PROVIDED TEXT
┌──

FOLHA: Before going on to that subject, that of the interdependence of the
countries and their respective systems, I would like to resume the
discussion of the thesis of Reagan's fantasy.  Is the U.S. fabricated
recovery of the world economy nothing but a bluff?

Fidel: The true bluff begins with the existence of that universal currency
called the dollar, which has been financing the economy of the United
States, both internally and externally, since the postwar reconstruction.
What was the military adventure in Vietnam financed with?  What is
financing the deficit of the U.S.  Treasury, a debt that reaches nearly $1
trillion, with rollovers guaranteed by securities that are worth only the
paper they are printed on?  Have you imagined the political advantage of
waging war without taxes, of a deficit without taxes, of the conquest of
space without taxes, of the star wars plan without taxes?  Have you
imagined how easy it is to govern that way, carrying out projects without
paying the bills?

FOLHA: The latest White House budget has reduced expenditures at the
expense of social security....

Castro: Yes, this was a move to disguise other expenditures, However, the
fiscal savings obtained through a reduction in the investments in
education, health, and social security is far from compensating for the
increased expenditures for weapons, ammunition, and military research.  The
1980 military budget during Reagan's first administration was slightly in
excess of $135 billion.  The current military budget already totals $277
billion and is on the road to the $314-billion mark in the next fiscal
year, with a "strong dollar" to boot.  The military budget more than
doubled over a 5-year period.  Precisely over this 5-year period the
interest rates on exported capital more than doubled and, if the dollar
quotation in foreign countries is also calculated into that perverse
equation, the relative prices on trade involving the importation of goods
and services have dropped to one-half.

FOLHA: Is the United States exporting revolution?

Fidel: Yes, they are exporting revolution in the form of inflation,
recession, rebellion, and subversion.  And in that fierce destabilization
campaign against friends and foes alike, even to a greater extent against
its friends than against its foes, it is using the "austerity policies" of
the IMF, an international or transnational organization that has assumed
the role of a task force for U.S. interests in all the economies of the
world.  I used to say that the IMF is the Aladdin's lamp of the White
House, so much so that Reagan reelected himself with more production and
less inflation, besides the largest military budget in history, without a
tax increase....

FOLHA: If the submissive world is the foundation of the castle, I feel that
the foundation is firm.  Where does the risk to the Yankee system lie?

└──

WORK TO COMPLETE
1. Reproduce everything in the interview from "FOLHA: Before going" down to "but a bluff?".
2. Carry on the interview with Castro from its last line.
The lines after this point come from a separate source.

DATASET CONTENT
┌──

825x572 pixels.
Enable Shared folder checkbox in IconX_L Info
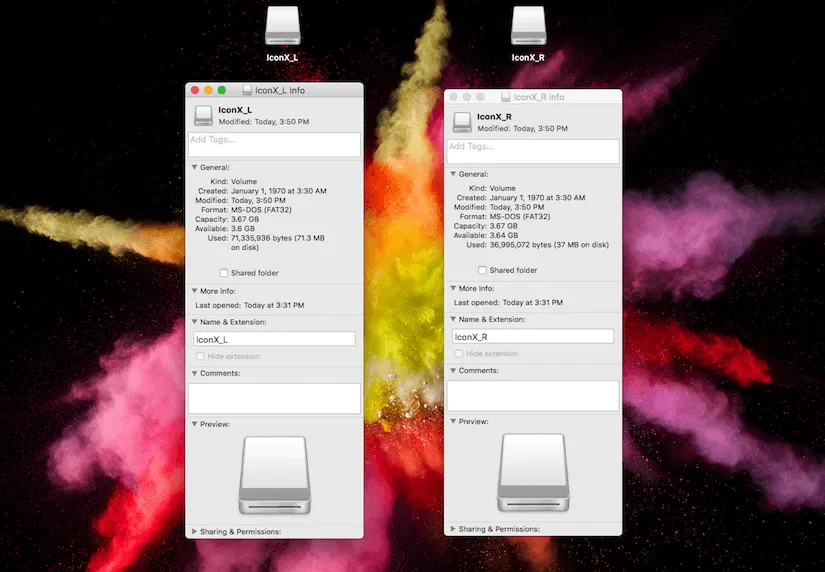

└──

EXPECTED ANSWERS
1.
FOLHA: Before going on to that subject, that of the interdependence of the
countries and their respective systems, I would like to resume the
discussion of the thesis of Reagan's fantasy.  Is the U.S. fabricated
recovery of the world economy nothing but a bluff?

2.
Fidel: It lies in the illusion of impunity.  The capitalists say that there
are no free lunches.  Well, then, the United States is having free lunches
at the expense of others.  We even have available the exact amount of their
unpaid bills.  In this case, it is the public internal and foreign debt of
the treasury, totaling approximately $1.5 trillion, which is on the road to
the $2-trillion mark. . . . One-third, a fiduciary liability totaling $650
billion, is in the name of foreign savings account holders.  Who will honor
such a commitment?  The illustrious government mint will, because that
martial debt will be "rolled over" by using printed paper.  It will not be
paid with production, with hardship, with recession, with inflation, with
unemployment, or with poverty.  Overnight, the modern printing machines of
the U.S.  Treasury pay off debts worth billions.  This is how "Reaganomics"
is supported.  The public debt of the U.S.  Government needed 205 years to
reach the first trillion and less than 5 years to reach the second
trillion....

FOLHA: Even so, the world will continue paying the bill.  I repeat, where
does the risk to the system lie?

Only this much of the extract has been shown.